■ Exercise requirements
State how many lines in the rows below contain the string "coordinates". Reply with the number only.

▼

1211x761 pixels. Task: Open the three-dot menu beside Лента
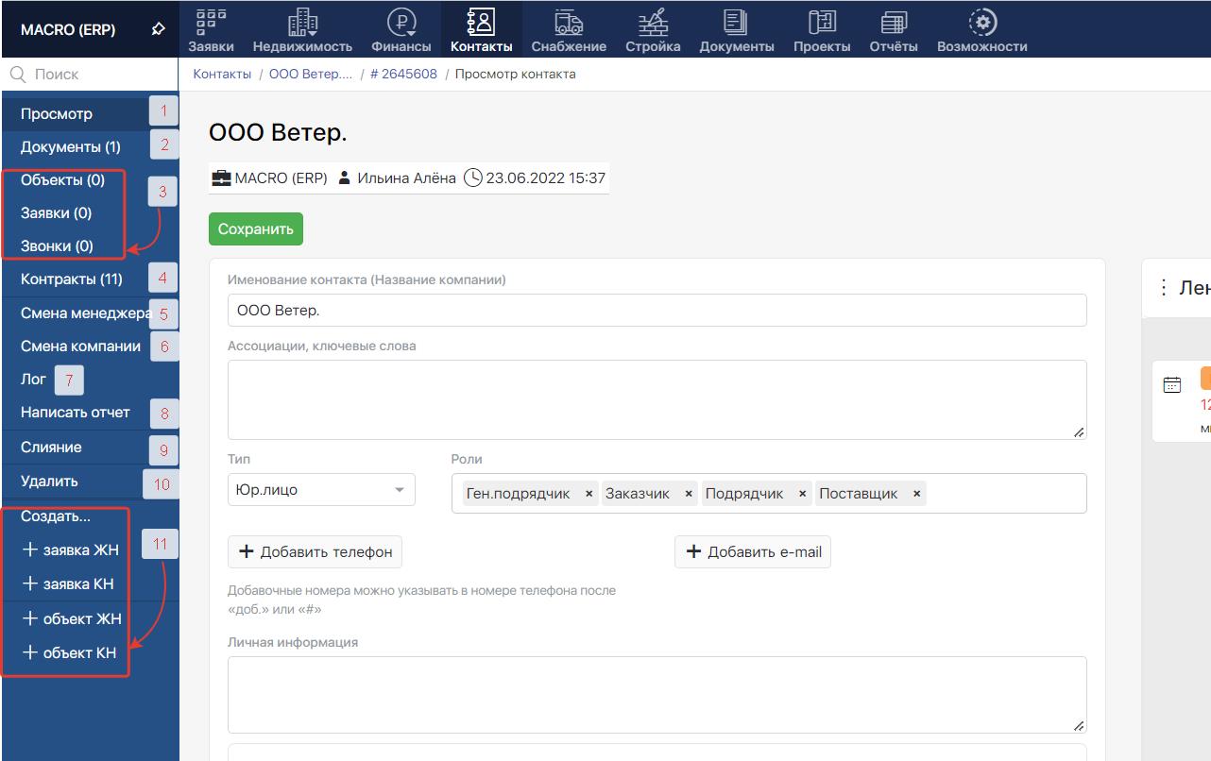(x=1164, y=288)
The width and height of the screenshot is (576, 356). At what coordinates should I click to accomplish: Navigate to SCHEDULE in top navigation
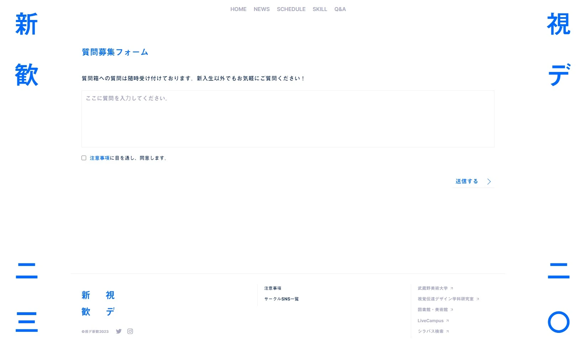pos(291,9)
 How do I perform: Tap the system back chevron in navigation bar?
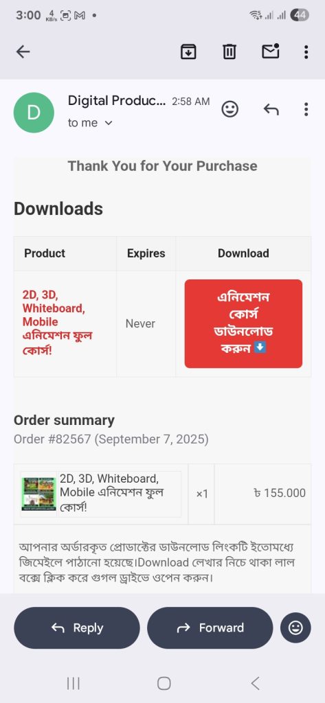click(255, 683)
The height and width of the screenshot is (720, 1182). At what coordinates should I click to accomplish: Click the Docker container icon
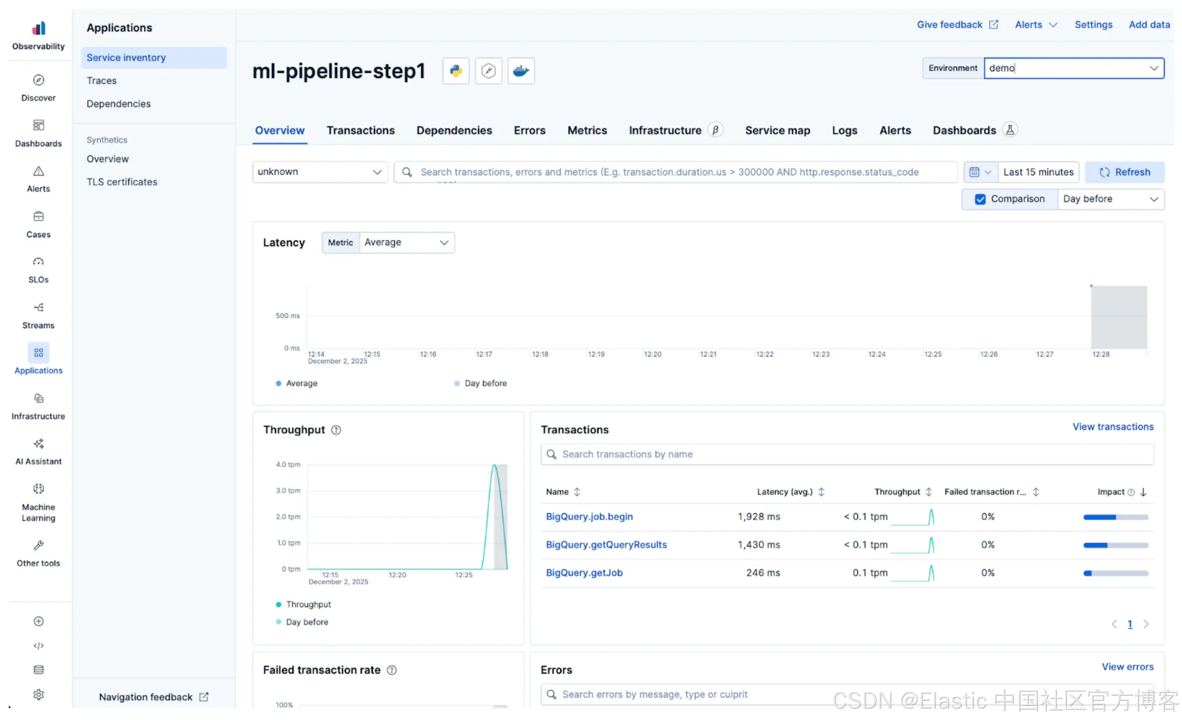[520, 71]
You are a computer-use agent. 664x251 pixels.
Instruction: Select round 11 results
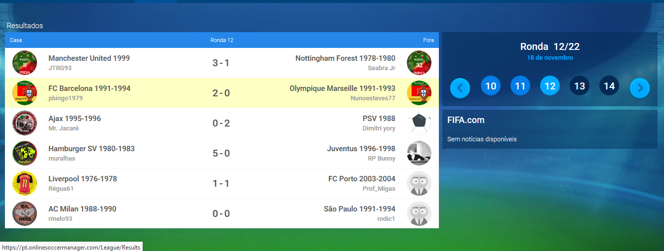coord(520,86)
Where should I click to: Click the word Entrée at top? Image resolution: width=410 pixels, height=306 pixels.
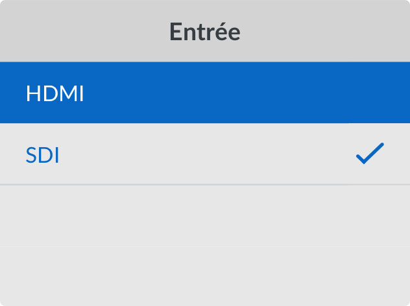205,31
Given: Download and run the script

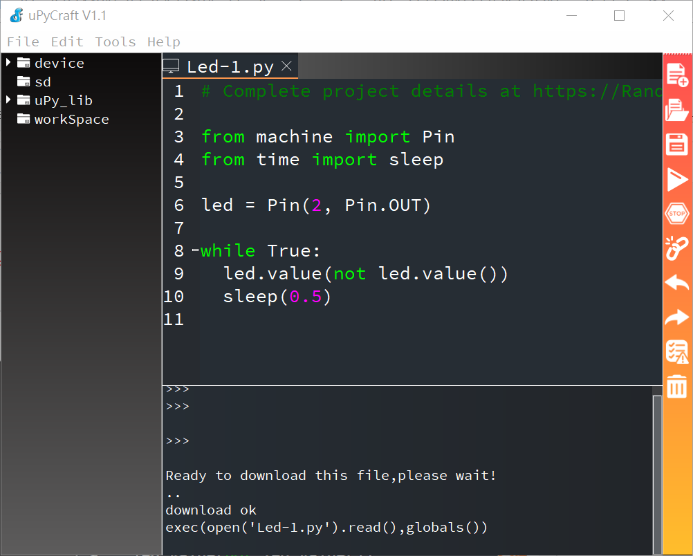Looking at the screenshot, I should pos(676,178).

▲

■ Response
2